Stephanie Charman takes a look at the latest developments on the government’s Lifetime ISA: A new savings account to help young people save for a house, or retirement.

How does it work?

As of April 2017, anyone between the ages of 18 and 40 will be able to open a Lifetime ISA, or “LISA”. Any savings put into the account before the account holder’s 50th birthday will also receive an added 25% bonus. There is no maximum monthly contribution, they can save as little or as much as they like, up to £4,000 per year. The total amount someone can save each year into all ISAs will also be increased to £20,000 as of April 2017.

What can it be used for?

The savings and the bonus can be used to either pay towards a deposit for a first home worth up to £450,000, or to help fund retirement. As with the Help to Buy ISA, the accounts are limited to one per person, as opposed to one per home, which means a couple can save twice as quickly if buying together. This has made it a popular move for young couples hoping to plan for not just their first home, but their future as well.

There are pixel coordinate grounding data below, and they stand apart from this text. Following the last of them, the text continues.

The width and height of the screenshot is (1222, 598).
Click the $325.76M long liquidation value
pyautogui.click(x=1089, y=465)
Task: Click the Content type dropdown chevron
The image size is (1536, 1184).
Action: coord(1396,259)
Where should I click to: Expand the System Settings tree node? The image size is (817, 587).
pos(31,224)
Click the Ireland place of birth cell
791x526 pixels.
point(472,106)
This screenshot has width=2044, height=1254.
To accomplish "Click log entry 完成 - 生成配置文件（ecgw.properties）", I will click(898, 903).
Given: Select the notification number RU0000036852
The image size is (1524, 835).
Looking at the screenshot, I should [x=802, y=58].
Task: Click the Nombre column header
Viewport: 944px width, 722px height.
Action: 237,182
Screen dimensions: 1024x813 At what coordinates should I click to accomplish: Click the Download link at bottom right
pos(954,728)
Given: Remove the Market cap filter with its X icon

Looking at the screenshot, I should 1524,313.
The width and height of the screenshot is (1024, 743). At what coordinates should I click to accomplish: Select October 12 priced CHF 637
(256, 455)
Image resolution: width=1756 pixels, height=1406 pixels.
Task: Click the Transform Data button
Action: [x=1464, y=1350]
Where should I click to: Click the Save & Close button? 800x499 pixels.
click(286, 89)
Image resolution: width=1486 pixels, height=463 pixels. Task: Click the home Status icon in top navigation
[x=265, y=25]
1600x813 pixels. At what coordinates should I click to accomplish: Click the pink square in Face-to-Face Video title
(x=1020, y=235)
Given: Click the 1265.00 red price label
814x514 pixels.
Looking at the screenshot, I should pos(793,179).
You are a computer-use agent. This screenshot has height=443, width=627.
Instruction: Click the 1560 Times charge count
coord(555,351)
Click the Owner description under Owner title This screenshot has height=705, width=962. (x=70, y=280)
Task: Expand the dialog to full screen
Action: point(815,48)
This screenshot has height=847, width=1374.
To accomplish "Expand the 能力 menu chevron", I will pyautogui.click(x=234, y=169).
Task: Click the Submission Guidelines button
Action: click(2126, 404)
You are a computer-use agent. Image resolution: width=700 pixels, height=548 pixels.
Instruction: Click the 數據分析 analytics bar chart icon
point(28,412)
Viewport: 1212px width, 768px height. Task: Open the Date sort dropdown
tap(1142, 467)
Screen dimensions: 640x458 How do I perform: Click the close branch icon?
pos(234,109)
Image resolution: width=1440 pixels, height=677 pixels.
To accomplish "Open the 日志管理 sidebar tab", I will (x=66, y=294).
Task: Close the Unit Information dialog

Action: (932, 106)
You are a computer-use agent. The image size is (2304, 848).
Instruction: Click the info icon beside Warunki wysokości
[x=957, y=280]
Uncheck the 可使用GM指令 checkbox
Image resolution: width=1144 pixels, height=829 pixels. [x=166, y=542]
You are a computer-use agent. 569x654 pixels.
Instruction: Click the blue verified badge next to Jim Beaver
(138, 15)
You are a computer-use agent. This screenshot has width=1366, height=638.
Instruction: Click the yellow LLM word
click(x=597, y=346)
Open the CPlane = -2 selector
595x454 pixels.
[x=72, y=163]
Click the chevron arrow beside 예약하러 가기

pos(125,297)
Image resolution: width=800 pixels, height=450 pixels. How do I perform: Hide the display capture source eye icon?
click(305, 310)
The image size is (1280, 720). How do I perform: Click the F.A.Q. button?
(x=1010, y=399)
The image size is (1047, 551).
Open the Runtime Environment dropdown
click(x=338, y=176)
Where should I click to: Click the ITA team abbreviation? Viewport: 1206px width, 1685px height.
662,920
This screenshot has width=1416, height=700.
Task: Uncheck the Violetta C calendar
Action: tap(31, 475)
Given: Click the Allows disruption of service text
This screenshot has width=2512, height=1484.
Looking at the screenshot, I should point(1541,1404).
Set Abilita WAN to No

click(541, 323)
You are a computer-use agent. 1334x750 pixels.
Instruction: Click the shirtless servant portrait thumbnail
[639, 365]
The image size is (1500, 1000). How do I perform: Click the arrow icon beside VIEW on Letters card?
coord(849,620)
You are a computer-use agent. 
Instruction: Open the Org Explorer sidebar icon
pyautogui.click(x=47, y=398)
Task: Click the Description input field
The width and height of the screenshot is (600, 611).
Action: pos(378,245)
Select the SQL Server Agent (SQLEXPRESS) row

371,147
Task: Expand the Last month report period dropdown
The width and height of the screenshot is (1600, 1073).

What if they already have a Help to Buy ISA?

If they already have a Help to Buy ISA, the funds can be transferred over to the Lifetime ISA in 2017, or they can continue to save in both. But only one account will receive the bonus for a first home. So if they have both and intend to use the bonus on the Help to Buy ISA to go towards their deposit for a home, the Lifetime ISA must be used for retirement in order to receive the bonus on that account.

Can they also have a pension?

The treasury is keen to remind savers that the account is not a pension and therefore can exist and run alongside other long-term savings such as private pensions. Savers can still pay into a pension and get tax relief on their contributions.

Who will offer the Lifetime ISA?

The details surrounding who will offer the LISA is still being worked out. But as with the Help to Buy ISA, it will likely generally be offered by banks and building societies. The treasury says that the new LISA will be like other ISAs, in that the funds will contain a mixture of stocks, shares and cash. When the funds are eventually withdrawn, the returns will be free of tax.

When will they receive their LISA bonus?

If using the account for retirement, all the savings can be withdrawn tax free, including the 25% bonus, once they have reached their 60th birthday. It is possible to withdraw the funds before this time, but the governmental bonus will be lost, including any interest or growth gained. There will also be a 5% charge added if the funds are withdrawn before their 60th birthday.

If any or all of the savings are being used to go towards a residential property, the funds can be withdrawn at any time, as long as the account has been held for over 12 months, and will retain the full bonus. In this case, they will need to claim their bonus through their solicitor or conveyancer, which may be subject to additional fees.